The very same year, for example, that Colorado legalized marijuana, the Colorado Senate passed (without a single Republican vote) a ban on trans fats in schools. Are we to believe eating a glazed donut is more harmful than smoking a joint? California has already banned trans fats in restaurants statewide, but now is on the brink of legalizing marijuana statewide come November. Former New York City Mayor Michael Bloomberg supported New York Gov. Andrew Cuomo’s effort to decriminalize marijuana in New York State, while at the same time supporting a ban on extra-large sodas. A 32-ounce Mountain Dew is bad for you, but pot isn’t?

Bennett and Beach supply no answers for this inconsistency, but the answer isn’t exactly a mystery.

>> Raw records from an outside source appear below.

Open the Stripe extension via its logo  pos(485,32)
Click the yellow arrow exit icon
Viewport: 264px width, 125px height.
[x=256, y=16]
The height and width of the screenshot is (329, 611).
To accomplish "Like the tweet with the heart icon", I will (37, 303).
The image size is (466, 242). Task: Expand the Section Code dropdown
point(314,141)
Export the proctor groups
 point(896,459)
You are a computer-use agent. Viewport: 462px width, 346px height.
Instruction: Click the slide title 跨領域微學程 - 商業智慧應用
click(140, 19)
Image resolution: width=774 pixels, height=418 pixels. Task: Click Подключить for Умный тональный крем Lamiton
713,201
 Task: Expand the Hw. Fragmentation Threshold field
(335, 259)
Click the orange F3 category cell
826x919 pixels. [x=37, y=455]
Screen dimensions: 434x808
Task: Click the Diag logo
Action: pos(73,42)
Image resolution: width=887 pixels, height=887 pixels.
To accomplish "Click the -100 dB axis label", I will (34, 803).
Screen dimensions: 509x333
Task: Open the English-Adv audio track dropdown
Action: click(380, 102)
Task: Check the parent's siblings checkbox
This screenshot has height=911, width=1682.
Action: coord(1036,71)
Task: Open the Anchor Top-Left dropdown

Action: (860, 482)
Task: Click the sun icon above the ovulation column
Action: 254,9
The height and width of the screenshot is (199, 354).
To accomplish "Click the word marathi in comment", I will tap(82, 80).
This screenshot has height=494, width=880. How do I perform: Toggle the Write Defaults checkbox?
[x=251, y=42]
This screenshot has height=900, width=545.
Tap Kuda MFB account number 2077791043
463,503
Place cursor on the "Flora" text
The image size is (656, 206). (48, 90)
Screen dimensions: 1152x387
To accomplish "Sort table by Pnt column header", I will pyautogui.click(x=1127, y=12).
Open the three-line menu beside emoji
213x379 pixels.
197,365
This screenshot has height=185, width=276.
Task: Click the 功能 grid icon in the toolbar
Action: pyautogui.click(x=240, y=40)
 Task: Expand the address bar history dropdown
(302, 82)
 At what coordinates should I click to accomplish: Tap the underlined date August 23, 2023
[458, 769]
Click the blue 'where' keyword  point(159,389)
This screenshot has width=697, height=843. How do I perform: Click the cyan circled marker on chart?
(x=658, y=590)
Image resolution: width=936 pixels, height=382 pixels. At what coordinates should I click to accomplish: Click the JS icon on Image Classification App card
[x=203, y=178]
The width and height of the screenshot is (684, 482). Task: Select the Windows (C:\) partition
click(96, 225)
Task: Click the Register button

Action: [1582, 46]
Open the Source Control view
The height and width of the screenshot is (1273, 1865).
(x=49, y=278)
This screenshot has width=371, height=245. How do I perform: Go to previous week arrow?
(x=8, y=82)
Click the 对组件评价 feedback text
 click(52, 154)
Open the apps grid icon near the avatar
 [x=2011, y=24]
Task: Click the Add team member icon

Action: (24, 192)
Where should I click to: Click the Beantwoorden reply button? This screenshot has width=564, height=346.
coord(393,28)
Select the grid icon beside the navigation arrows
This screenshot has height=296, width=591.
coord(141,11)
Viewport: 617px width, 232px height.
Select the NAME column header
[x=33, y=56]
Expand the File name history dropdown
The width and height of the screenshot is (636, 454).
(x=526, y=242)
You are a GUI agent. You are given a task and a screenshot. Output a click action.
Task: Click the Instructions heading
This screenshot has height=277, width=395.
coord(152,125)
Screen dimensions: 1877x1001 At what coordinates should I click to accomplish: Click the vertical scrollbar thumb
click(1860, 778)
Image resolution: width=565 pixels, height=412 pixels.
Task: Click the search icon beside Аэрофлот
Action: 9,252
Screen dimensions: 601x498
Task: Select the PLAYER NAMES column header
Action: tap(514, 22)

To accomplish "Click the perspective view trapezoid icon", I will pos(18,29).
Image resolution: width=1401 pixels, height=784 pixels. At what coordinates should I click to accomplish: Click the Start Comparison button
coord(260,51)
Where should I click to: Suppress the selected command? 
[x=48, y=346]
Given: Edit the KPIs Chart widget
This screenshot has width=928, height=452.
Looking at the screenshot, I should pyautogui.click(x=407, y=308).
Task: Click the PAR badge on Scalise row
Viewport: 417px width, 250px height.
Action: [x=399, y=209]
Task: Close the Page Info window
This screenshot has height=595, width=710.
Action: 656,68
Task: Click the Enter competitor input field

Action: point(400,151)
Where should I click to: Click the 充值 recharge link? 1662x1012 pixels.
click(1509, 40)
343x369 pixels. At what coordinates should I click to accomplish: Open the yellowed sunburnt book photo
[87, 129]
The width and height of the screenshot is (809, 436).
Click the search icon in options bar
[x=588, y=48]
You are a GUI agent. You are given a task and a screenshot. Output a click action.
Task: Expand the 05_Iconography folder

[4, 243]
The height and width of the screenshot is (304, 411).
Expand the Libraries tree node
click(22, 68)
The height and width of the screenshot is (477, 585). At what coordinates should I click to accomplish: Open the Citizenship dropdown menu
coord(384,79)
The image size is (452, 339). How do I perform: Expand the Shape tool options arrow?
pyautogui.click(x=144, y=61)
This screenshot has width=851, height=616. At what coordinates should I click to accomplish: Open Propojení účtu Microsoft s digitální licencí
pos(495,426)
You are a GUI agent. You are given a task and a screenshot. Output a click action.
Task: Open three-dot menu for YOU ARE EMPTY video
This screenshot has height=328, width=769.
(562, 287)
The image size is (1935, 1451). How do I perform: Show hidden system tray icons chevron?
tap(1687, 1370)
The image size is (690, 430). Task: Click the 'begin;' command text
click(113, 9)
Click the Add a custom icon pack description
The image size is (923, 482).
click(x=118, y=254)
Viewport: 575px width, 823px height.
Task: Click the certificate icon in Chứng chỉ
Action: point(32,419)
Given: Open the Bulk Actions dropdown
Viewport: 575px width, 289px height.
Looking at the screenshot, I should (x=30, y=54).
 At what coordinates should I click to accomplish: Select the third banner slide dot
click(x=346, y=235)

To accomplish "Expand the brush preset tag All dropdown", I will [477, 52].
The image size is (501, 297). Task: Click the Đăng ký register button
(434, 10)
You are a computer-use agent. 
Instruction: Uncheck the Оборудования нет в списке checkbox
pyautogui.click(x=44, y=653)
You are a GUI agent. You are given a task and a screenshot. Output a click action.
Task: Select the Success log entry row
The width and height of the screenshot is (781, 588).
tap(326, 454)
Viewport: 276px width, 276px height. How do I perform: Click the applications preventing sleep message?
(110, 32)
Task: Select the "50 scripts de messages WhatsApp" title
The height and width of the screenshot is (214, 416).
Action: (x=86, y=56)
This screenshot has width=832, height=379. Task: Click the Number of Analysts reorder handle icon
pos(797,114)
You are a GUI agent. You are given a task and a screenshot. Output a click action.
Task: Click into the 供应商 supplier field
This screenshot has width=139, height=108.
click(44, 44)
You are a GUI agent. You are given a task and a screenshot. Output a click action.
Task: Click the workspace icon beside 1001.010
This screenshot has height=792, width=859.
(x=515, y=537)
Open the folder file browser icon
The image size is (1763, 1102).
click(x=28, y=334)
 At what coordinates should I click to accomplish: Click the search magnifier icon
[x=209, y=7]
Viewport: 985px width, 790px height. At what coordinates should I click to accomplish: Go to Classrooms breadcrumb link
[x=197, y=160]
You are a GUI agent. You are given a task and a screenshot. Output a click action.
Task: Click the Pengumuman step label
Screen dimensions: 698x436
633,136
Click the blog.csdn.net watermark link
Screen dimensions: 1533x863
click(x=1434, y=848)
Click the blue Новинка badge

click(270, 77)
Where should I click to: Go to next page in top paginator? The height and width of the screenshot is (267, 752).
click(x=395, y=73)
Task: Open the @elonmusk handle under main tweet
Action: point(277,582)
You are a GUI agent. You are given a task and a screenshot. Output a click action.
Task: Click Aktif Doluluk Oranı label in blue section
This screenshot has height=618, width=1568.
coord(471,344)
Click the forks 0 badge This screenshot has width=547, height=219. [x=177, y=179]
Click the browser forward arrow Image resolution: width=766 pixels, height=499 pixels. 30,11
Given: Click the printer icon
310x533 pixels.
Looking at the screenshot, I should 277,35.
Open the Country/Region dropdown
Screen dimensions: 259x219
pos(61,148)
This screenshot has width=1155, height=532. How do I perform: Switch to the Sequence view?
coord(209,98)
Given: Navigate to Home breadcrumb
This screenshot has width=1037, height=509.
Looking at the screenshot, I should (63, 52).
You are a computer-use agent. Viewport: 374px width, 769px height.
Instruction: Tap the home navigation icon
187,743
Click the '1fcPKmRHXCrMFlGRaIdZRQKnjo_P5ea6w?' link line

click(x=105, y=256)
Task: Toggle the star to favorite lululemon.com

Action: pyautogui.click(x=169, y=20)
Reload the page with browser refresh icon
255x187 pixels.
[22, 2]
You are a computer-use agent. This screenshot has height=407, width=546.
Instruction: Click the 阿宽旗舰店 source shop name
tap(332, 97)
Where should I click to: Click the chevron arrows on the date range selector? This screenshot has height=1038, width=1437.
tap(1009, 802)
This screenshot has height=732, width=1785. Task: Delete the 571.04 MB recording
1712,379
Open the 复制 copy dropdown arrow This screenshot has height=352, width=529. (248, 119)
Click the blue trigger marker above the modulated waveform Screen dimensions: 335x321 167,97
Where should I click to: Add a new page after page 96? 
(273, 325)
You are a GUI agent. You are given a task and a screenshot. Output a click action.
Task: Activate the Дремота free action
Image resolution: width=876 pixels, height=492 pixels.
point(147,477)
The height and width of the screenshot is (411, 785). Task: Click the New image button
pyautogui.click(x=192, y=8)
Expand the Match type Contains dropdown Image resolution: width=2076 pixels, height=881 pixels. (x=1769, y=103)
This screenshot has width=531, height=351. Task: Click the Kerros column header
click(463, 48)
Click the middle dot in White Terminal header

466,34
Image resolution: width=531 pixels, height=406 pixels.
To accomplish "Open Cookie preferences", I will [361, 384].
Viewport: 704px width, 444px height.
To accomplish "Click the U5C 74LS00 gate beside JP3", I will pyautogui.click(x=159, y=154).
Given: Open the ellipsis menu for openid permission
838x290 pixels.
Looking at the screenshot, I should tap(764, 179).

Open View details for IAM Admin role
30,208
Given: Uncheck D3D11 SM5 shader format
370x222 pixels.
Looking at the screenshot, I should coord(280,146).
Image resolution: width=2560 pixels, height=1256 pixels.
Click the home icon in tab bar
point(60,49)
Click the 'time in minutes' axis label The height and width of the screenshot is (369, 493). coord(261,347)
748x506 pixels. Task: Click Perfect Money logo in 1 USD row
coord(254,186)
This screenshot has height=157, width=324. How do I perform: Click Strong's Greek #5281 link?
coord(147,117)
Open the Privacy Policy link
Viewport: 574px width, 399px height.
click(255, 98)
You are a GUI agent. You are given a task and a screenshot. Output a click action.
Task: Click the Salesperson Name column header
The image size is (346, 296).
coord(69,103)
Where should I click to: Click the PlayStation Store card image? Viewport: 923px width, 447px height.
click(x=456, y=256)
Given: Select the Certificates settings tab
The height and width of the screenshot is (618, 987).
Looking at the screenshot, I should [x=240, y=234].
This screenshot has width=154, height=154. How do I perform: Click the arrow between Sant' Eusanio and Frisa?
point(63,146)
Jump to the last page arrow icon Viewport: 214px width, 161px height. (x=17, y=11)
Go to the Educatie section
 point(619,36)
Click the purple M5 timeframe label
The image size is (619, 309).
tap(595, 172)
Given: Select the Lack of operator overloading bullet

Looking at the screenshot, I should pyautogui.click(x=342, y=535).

The push against cigarettes, sugared drinks and transfats reflects a popular culture that venerates health as the supreme good above almost any other value including sexual ethics. But that same liberal ethos has a soft spot for the baby boomers’ favorite illicit drug that brings back fond memories of the 1960s. Pot is, as the authors rightly note, at least as dangerous as any of the perils that the nanny state brigade seeks to outlaw. But since pot smoking is considered an integral part of pop culture coolness, liberal social engineers regard efforts to stop its spread as the preserve of “fascist” killjoys and other liberal piñatas such as religious conservatives.

Like many Americans, I am ambivalent about the utility of the war on drugs and think regulation of private vices is a lost cause. But what the liberal drive to legalize marijuana reflects isn’t so much an expression of libertarianism as it is an outright affection for a popular drug. If we are to legalize marijuana, the government should also stop telling Americans what they can eat, drink, or smoke. All the arguments we hear from nanny state advocates about the high cost to the public in terms of health care needed for those who suffer the ill effects of tobacco, sugar, and transfats can also be made about pot. It’s time for liberals to choose. If they want to be free to light up a joint, they should to stop telling other people what they can’t do.